My friends have helped me through some very challenging times in my life. Last summer, I had Botox injections for spasticity. They were both at the hospital with me. Having both of them there with me made me feel at ease during the procedure. After going home, my friends showed that they cared about me in their own ways. My friend, whom I live with, was always around when I needed him. My other friend was texting me to check on me after my injections. It made me feel good to know that they both cared so much.
I’ve also met many wonderful teachers, doctors, PCAs, and therapists. The devotion they’ve all shown me over the years hasn’t gone unnoticed. I am forever grateful to everyone that I’ve worked with.
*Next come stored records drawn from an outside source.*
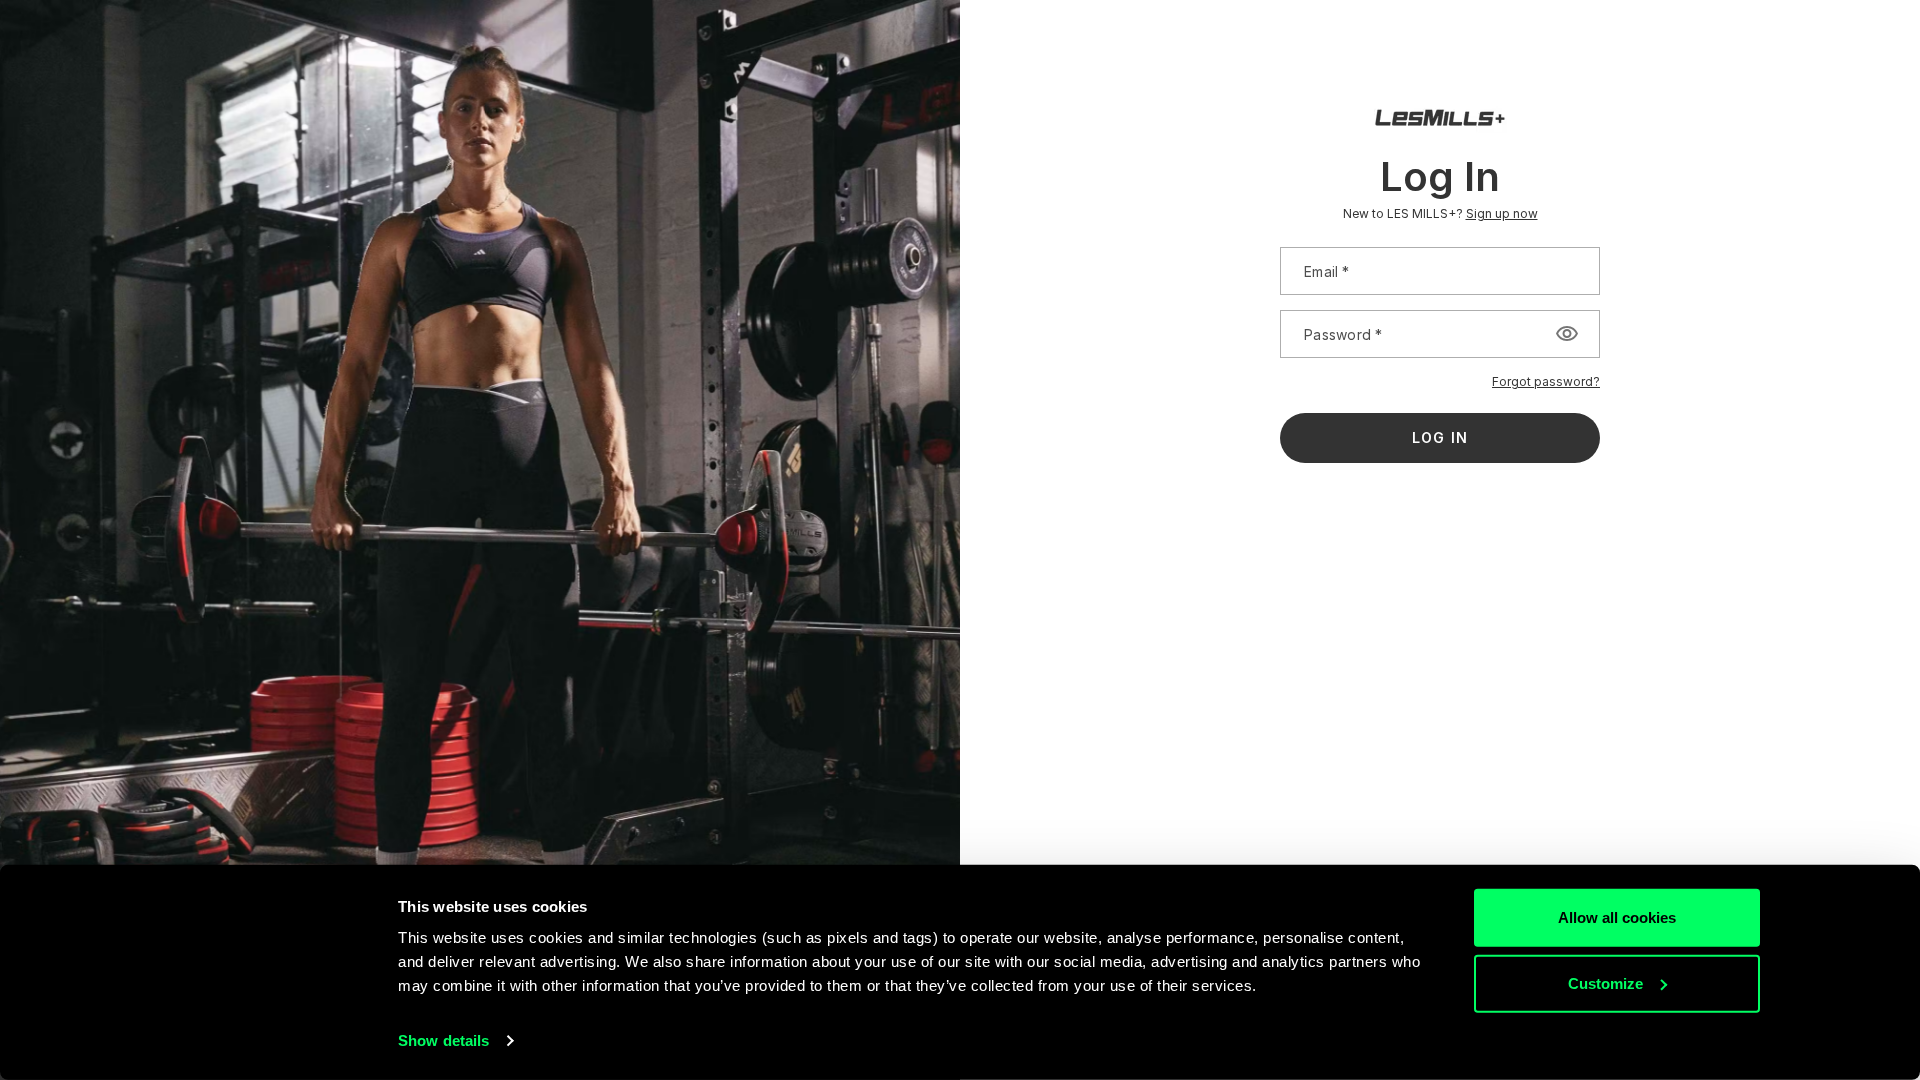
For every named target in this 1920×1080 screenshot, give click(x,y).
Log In (1440, 437)
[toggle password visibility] (1567, 334)
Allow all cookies (1617, 917)
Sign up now (1502, 213)
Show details (443, 1040)
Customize (1605, 982)
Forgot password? (1546, 381)
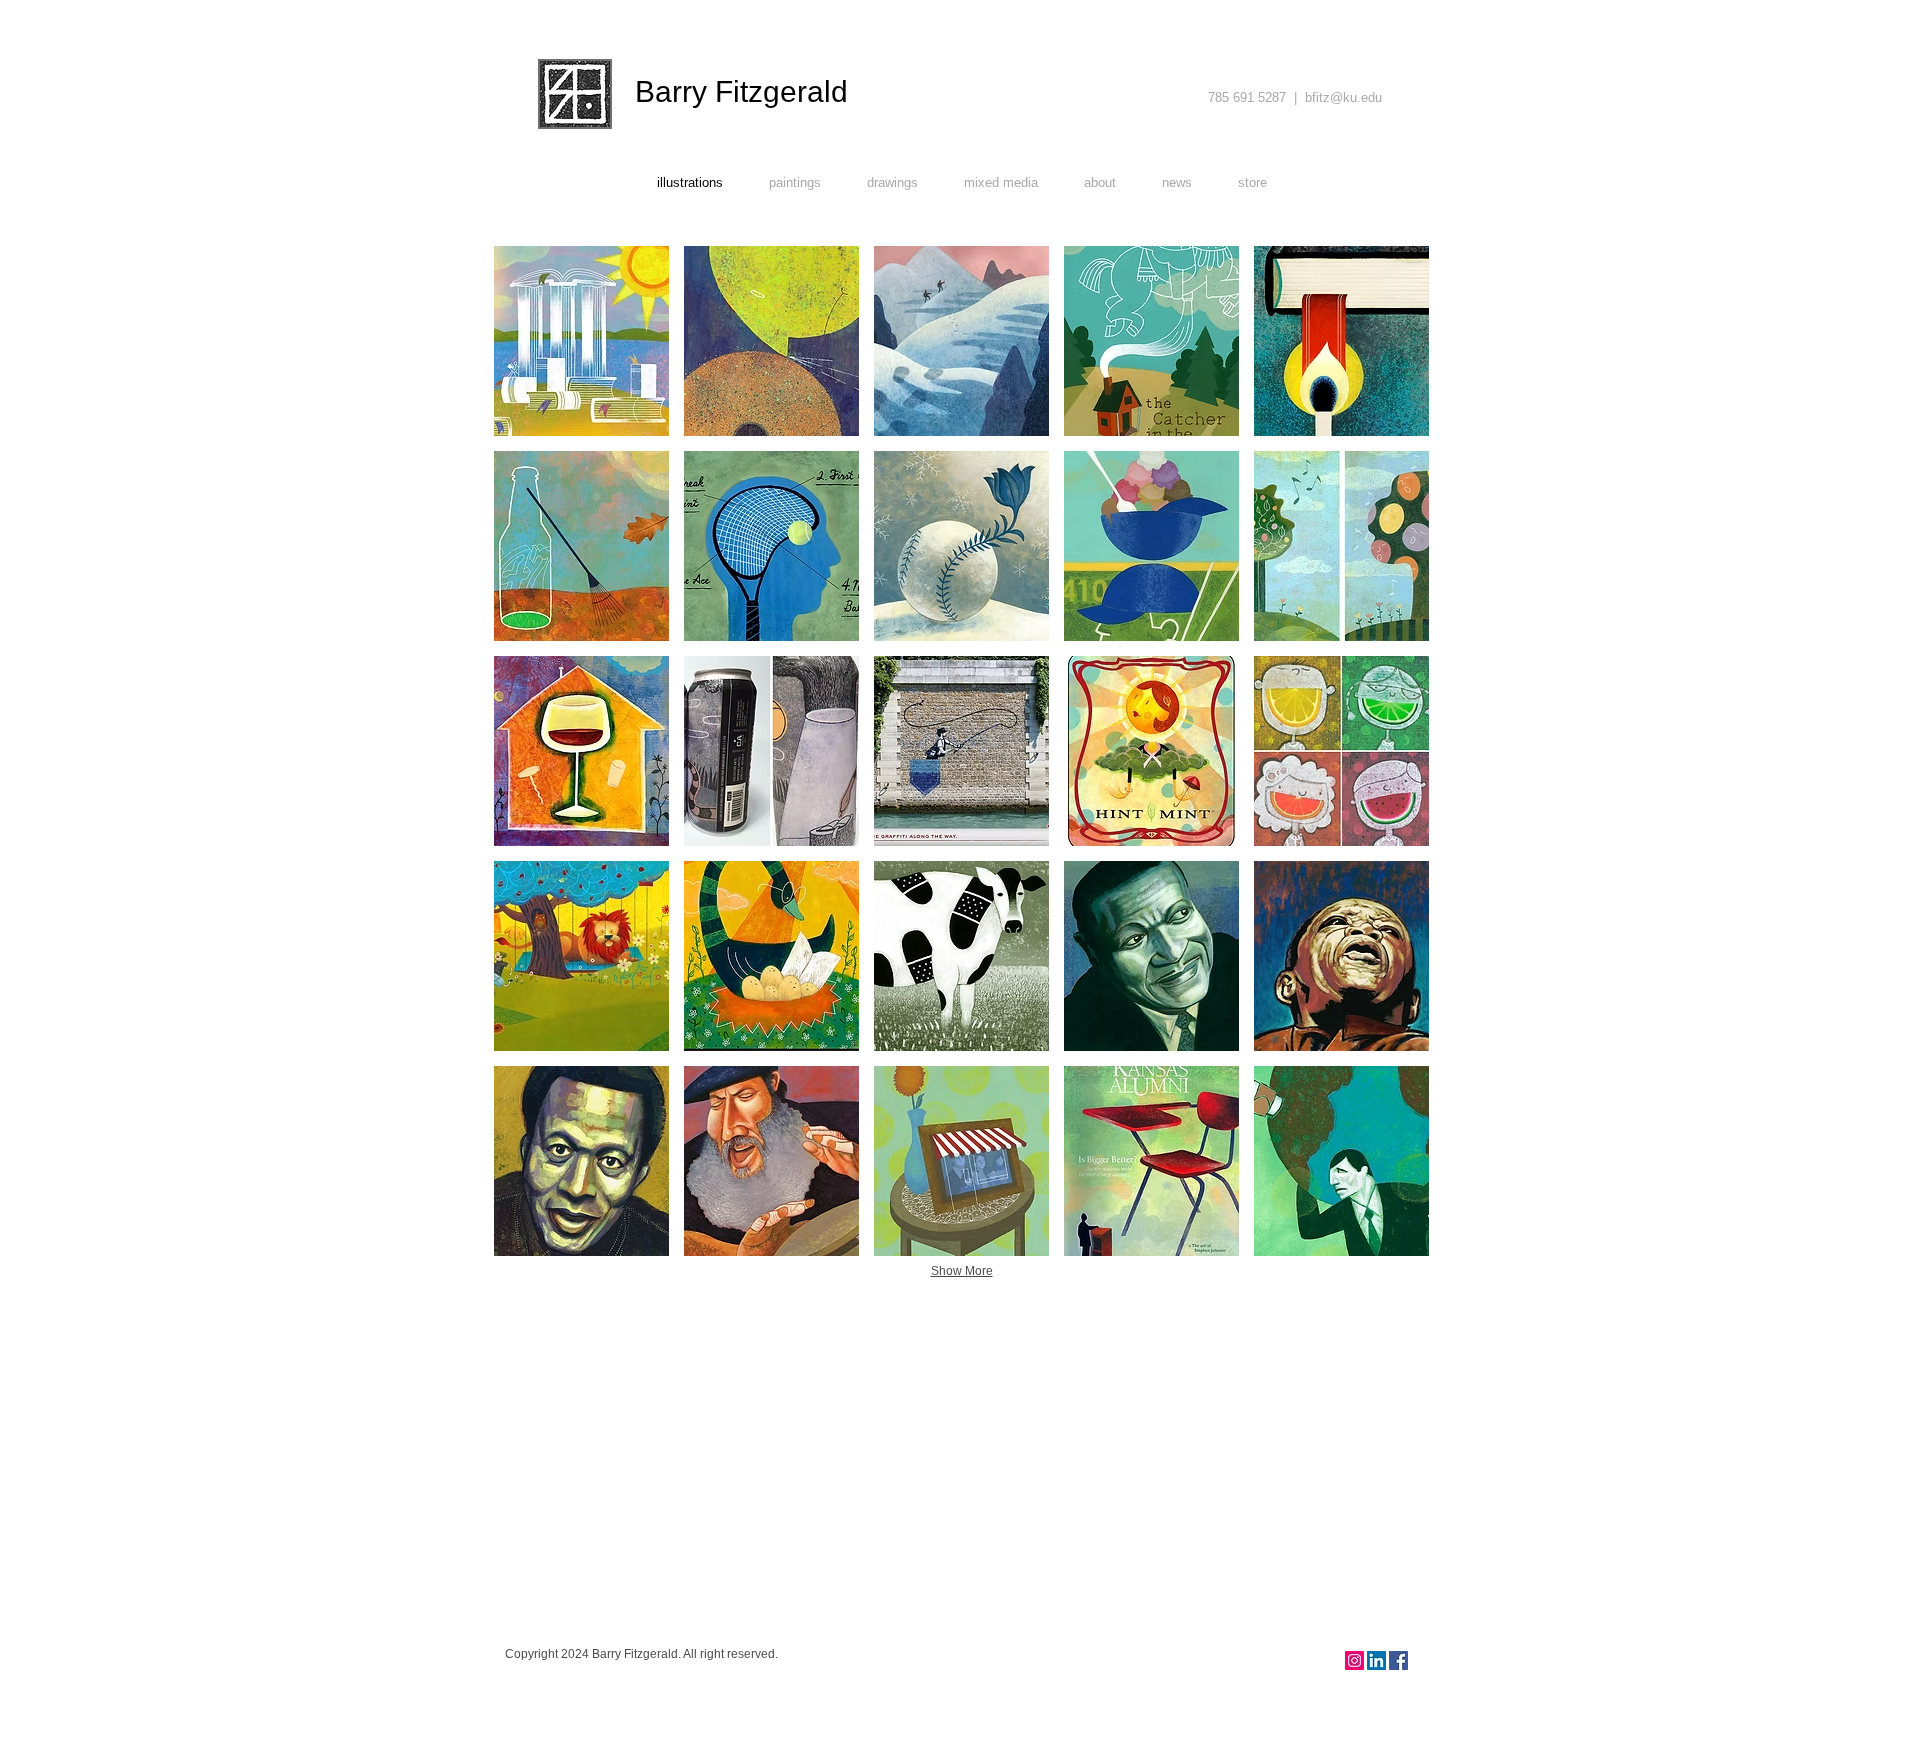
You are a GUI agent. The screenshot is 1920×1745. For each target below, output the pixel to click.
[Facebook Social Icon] (1398, 1660)
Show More (962, 1271)
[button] (581, 341)
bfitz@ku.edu (1343, 97)
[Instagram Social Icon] (1354, 1660)
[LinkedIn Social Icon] (1376, 1660)
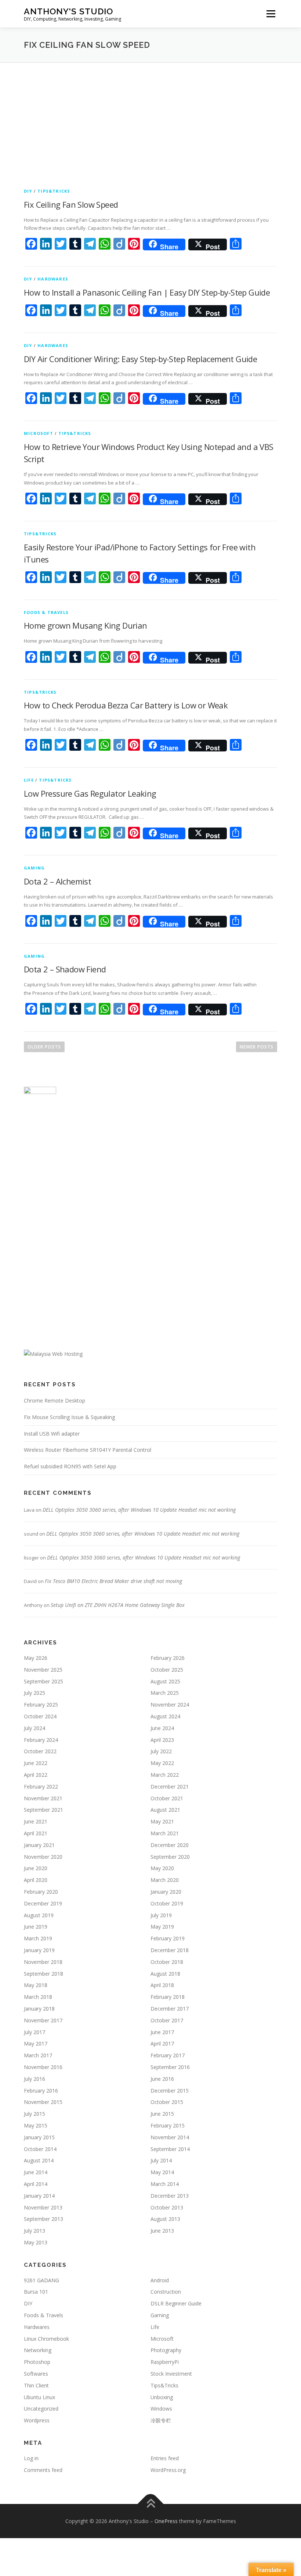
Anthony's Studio (68, 11)
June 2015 (162, 2113)
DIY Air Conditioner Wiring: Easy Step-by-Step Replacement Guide (140, 358)
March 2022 (164, 1774)
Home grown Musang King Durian (85, 625)
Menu (270, 13)
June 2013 (162, 2230)
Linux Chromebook (46, 2338)
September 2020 (170, 1856)
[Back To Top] (151, 2504)
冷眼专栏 (160, 2420)
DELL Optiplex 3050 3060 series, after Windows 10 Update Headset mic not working (139, 1509)
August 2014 (39, 2160)
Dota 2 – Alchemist (57, 881)
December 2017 (169, 2008)
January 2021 (39, 1844)
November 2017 (43, 2020)
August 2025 (165, 1681)
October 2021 (166, 1798)
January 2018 (39, 2008)
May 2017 (35, 2043)
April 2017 (162, 2043)
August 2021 (165, 1809)
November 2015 (43, 2101)
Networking (37, 2350)
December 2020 (169, 1844)
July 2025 (34, 1692)
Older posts (44, 1047)
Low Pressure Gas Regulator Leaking (90, 793)
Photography (165, 2350)
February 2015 (167, 2125)
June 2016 (162, 2078)
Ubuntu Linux (39, 2397)
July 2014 (161, 2160)
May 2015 (35, 2125)
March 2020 (164, 1879)
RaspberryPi (164, 2361)
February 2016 (41, 2090)
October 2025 (166, 1669)
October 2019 (166, 1903)
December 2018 (169, 1950)
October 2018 (166, 1961)
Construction (165, 2291)
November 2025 (43, 1669)
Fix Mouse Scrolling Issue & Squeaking (69, 1417)
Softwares (36, 2373)
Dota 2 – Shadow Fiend (65, 969)
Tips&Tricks (53, 191)
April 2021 (35, 1833)
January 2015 (39, 2137)
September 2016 (170, 2067)
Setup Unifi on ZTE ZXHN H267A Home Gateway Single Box (118, 1604)
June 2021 (35, 1821)
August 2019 (39, 1915)
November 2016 (43, 2067)
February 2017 (167, 2055)
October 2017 (166, 2020)
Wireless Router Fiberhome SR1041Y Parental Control (87, 1449)
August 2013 (165, 2218)
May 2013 (35, 2242)
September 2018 (43, 1973)
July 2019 (161, 1915)
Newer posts (256, 1047)
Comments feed (43, 2469)
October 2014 (40, 2149)
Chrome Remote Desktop (54, 1400)
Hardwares (52, 279)
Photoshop (37, 2361)
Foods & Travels (46, 612)
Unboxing (161, 2397)
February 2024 (41, 1739)
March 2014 (164, 2183)
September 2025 (43, 1681)
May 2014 (162, 2172)
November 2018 (43, 1961)
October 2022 (40, 1751)
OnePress (166, 2521)
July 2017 (34, 2032)
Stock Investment (171, 2373)
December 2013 (169, 2195)
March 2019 (38, 1938)
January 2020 (165, 1891)
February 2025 (41, 1704)
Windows (161, 2408)
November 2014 (169, 2137)
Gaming (34, 868)
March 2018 (38, 1996)
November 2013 (43, 2207)
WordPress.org (168, 2469)
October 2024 (40, 1716)
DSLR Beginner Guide (176, 2303)
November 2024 (169, 1704)
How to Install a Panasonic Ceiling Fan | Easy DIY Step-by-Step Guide (147, 292)
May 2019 (162, 1926)
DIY (28, 191)
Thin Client (36, 2385)
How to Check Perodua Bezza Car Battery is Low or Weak (126, 705)
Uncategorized (41, 2408)
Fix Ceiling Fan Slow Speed (71, 204)
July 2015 (34, 2113)
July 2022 (161, 1751)
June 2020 (35, 1868)
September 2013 (43, 2218)
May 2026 (35, 1657)
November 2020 (43, 1856)
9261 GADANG (41, 2280)
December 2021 (169, 1786)
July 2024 (34, 1728)
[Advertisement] (150, 118)
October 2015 (166, 2101)
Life (29, 780)
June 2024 (162, 1728)
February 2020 (41, 1891)
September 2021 (43, 1809)
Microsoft (38, 433)
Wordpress (37, 2420)
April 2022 (35, 1774)
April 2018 (162, 1985)
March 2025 (164, 1692)
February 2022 (41, 1786)
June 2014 (35, 2172)
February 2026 (167, 1657)
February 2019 (167, 1938)
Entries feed (164, 2458)
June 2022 (35, 1762)
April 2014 (35, 2183)
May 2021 (162, 1821)
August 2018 (165, 1973)
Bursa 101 (36, 2291)
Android (159, 2280)
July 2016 (34, 2078)
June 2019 (35, 1926)
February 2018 (167, 1996)
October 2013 (166, 2207)
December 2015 (169, 2090)
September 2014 (170, 2149)
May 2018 (35, 1985)
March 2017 (38, 2055)
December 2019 (43, 1903)
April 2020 (35, 1879)
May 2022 (162, 1762)
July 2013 (34, 2230)
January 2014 (39, 2195)
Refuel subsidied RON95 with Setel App (70, 1466)
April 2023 (162, 1739)
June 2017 (162, 2032)
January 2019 (39, 1950)
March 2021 (164, 1833)
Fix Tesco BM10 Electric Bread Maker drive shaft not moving (113, 1581)
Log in (31, 2458)
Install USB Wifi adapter (52, 1433)
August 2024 (165, 1716)
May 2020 (162, 1868)
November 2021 (43, 1798)
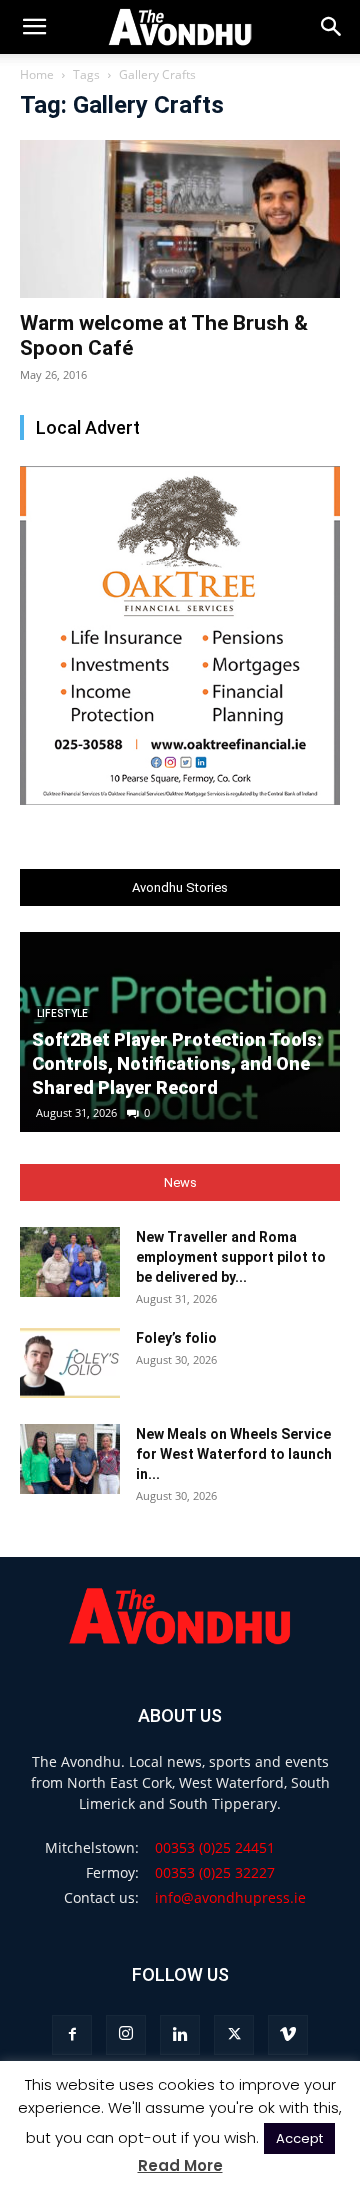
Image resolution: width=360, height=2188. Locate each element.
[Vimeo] (288, 2035)
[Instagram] (126, 2035)
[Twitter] (234, 2035)
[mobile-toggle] (34, 27)
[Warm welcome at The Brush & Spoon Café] (180, 219)
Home (37, 74)
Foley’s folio (176, 1338)
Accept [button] (299, 2138)
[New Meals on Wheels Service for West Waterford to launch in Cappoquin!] (70, 1459)
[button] (332, 27)
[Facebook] (72, 2035)
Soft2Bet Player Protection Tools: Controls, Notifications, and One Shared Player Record (177, 1063)
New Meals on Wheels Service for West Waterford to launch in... (234, 1454)
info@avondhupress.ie (230, 1897)
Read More (180, 2165)
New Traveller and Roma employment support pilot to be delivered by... (231, 1257)
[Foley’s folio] (70, 1363)
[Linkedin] (180, 2035)
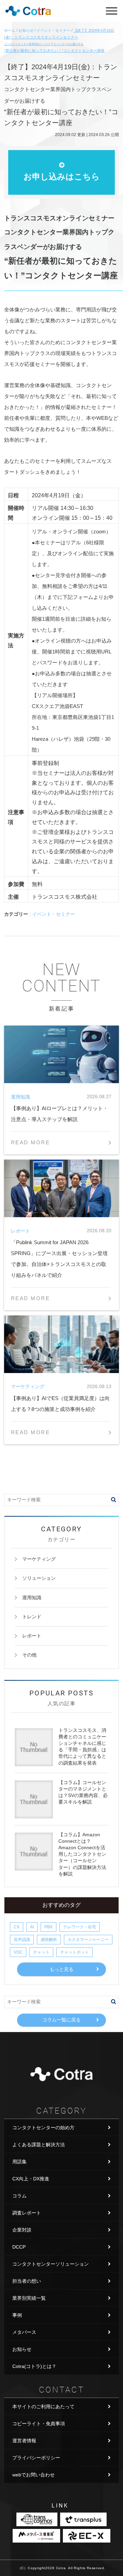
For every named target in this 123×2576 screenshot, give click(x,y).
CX (16, 1927)
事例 (17, 2315)
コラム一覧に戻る (61, 2019)
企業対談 (21, 2230)
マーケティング (39, 1559)
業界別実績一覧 (29, 2298)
My doctors and therapists help me live my life to the fullest and treat my Cerebral Palsy.
My PCAs help me live independently and not live in a nursing home or other facility. I am proud to live in my own apartment, which wouldn’t be possible without PCAs. I know they don’t have an easy job, but they care so much about me. I’ve known some of them for years now.
My teachers helped me get the most meaningful education I could. I am thankful that I had the opportunity to attend classes with my peers and that my teachers saw me as a whole individual and, more often than not, embraced my disability. I will always be grateful that my teachers were willing to accommodate my disability in the classroom.
In addition to my friends and other professionals, I’ve managed to find a community through social media and blogging. Through my blog and social media sites, I’ve met people with various disabilities. It’s comforting to know that I’m not the only disabled person in the world. My blog has reached people in Australia, Canada, Ireland, Germany, and even Kenya. This is beyond my wildest dreams and more than I could have ever hoped for. When I started my blog last year, I assumed that few people would read it beyond my friends and family.
I’ve also been blessed to have a fantastic family. I have been surrounded by loving people my whole life. My aunts, uncles, grandparents, parents, my younger sister, and cousins have always been there for me. Many people aren’t as lucky as I am to have such loving and supportive families. From my earliest years, I’ve always known what family is all about. I am so blessed to have the family that I do.
Cerebral Palsy is tough to deal with at times. Having my community’s support along the way has made it much easier to deal with. Sometimes, you find your community where you least expect it. I wouldn’t be where I am today without my community. I am so lucky to have all of them.